The second was another Daniel Thomas Lightfoot, aged 27, and a collier (hewer) who at the time of the 1911 Census was described as a ‘Visitor’ at the home of his parents-in-law, Samuel and Emma Oakes, 12 Blake Street, Burslem. 

Blake Street, Burslem (www.thepotteries.org/streets/burslem/blake_st/index.htm)

He had married Charlotte Oakes on 6 January 1908 and they had a son, Cyril, born on 25 April 1908. The 1901 Census showed this man as ‘Daniel Lightfoot’, aged 17, living at 14 Elder Road with his father James Lightfoot (1855-1926; collier), and his siblings, Ann, Mary, Catherine, John W. and Sarah. (1) His occupation was given as ‘brickyard labourer’. The 1891 Census showed the family living at 10 Hot Lane, this time also with their mother, Elizabeth (1851-99). Daniel Lightfoot was aged 7. It was strong evidence that this Daniel Lightfoot was the ‘D. Lightfoot’ on the Dog & Partridge memorial. It proved impossible, however, to find a probable date of death either for him or his wife.

The first major breakthrough came when we discovered an interview with Lightfoot in the Staffordshire Weekly Sentinel published on 22 January 1915.

Here it is: 

BURSLEM SOLDIER’S AMAZING ADVENTURES

Liberates 13 English Prisoners in German Trenches

Four Times Buried in Debris

Private Daniel Lightfoot, of the 3rd Battalion of the Worcestershire Regiment, whose home is at 69, Brindley Street, Middleport, was invalided home a few days ago, after having been at the front since September.(2) In the course of a conversation with a "Sentinel” reporter, on Thursday afternoon, he told of some thrilling experiences. He has been captured by the enemy, and in escaping also enabled thirteen comrades to regain their liberty. But this was only one among a few exciting incidents he had to relate. On no fewer than four occasions has he been buried with debris after the bursting of German shells, without meeting with any actual injury. The effect of the artillery duels, he says, have been awful, and he agrees with many others who have been interviewed from time to time that the Germans are masters in artillery work.

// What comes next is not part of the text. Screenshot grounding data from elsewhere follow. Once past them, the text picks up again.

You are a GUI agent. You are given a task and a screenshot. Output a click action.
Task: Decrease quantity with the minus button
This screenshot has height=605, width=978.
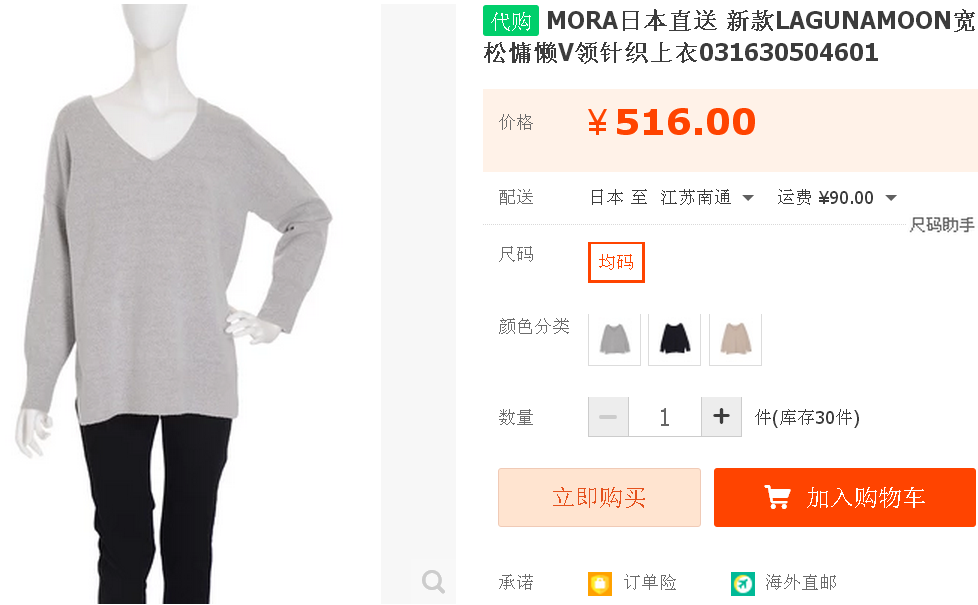click(x=608, y=417)
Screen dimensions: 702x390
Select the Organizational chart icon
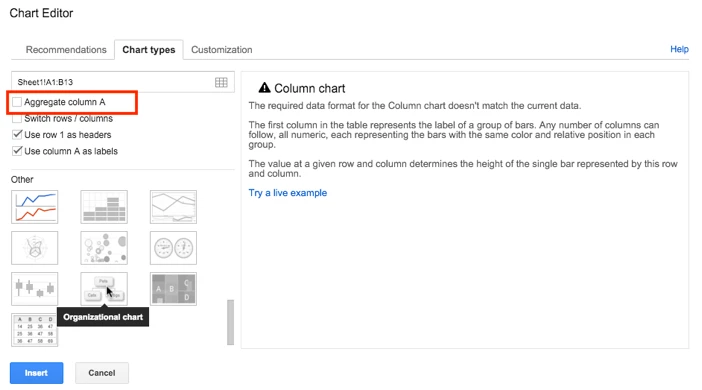tap(104, 289)
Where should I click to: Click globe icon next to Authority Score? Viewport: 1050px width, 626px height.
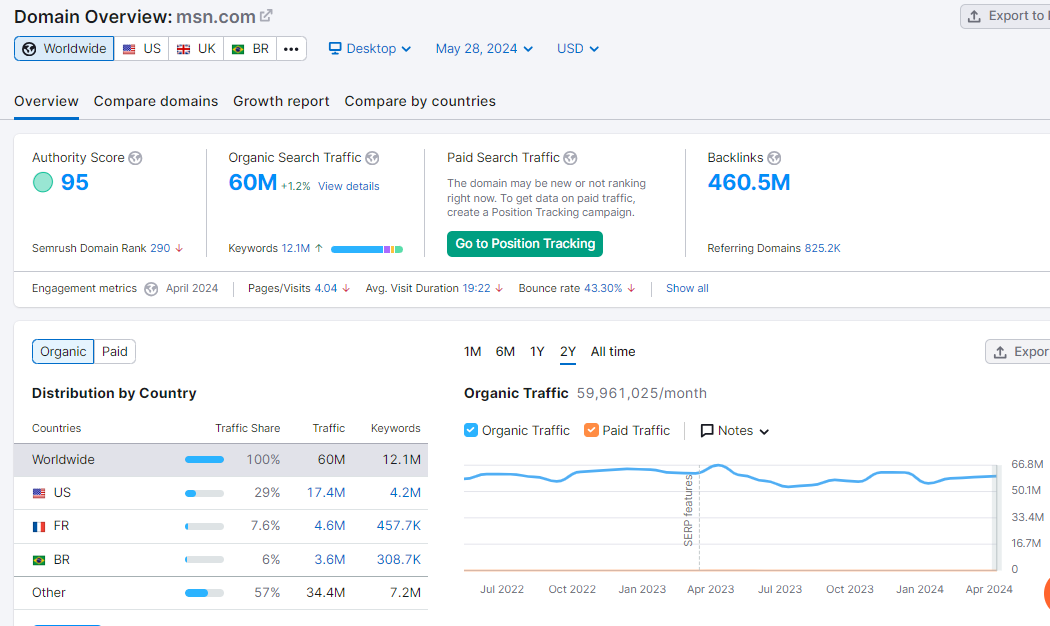(x=135, y=158)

He holds their musketry firing in contempt, however, and thinks little of them as close fighters, except when they happen to have a big advantage in numbers.

A WARM ENCOUNTER

Private Lightfoot has been so much in the thick of it all the time that he has no memory for dates. He was one of twelve who were surrounded in a farmhouse, and after having had the satisfaction of bayoneting three of his antagonists and knocking over a fourth with the butt end of his rifle, he got clear to bring forward reinforcements. When he got back again with the much-needed help, four of the little band of twelve were missing. At another time, when the order to retire had been given, a shell burst close to and he was thrown into the trench which he and the others were just getting into. He fell heavily, and besides hurting his neck received internal injuries. It appears that it must have been considered all was over with him, for he was thrown out of the trench among the dead, and, from what he was told, the mistake was not found out until he was heard to be groaning, whereupon he was drawn back again and later taken to hospital.

CAPTURED BY THE ENEMY

This occurred just after his capture, which took place at Baileul [sic], in the North of France, sometime in the month of October. Lightfoot's story, in his own words, is as follows:- "I went out to fetch some water, and when I got to the pump I was surprised to hear a voice ordering me to put my hands up. I did so, and noticed I was in the company of some of the Germans. I was taken prisoner, and marched off to the German lines. Knowing I would be searched, I put my small pocketknife at the back of my puttee, in case I should want it, and it came in very handy. I was searched, and everything was taken away from me. When we got into the German trenches, they tied me up with transport rope. Afterwards, I saw thirteen other Englishmen there, bound up like I was. I was placed with my back to the side of the trench, and at once felt something sticking into my back. It was a rifle turned upside down, with the point of the bayonet in the ground. It must have fallen off the top of the trench. Seeing my opportunity, I looked round, and then began to saw at the bonds, against the bayonet, and succeeded in cutting my hands free. I was then able to get my knife and release my feet. There was a sergeant among the thirteen others, and I released him, and then between us we liberated all the men. It was night time, and the Germans were drunk, having pilfered some wine from a neighbouring village. We made away and got to the sentry and bowled him over.

SENTRY TAKEN PRISONER

I vaulted on to his back, and we were going to kill him when, speaking very good English, he cried out 'For God’s sake don't kill me; I will come with you’. He walked with us to our lines, about three-quarters of a mile away, where the others joined their regiments and I found mine." The rest of this hero’s narrative dealt with generalities. He spoke in the highest terms of the friendliness of the French and Belgian soldiers, and also of the wonderful order maintained among our troops, notwithstanding the hardships they are encountering. The weather has been very bad for a long time, he says, and once when he awoke after a short rest, he discovered small icicles hanging from the knees of his trousers. There was no doubt in his mind that the issue of rum was a great source of help to the soldiers, who were always in need of something of the kind under the conditions prevailing.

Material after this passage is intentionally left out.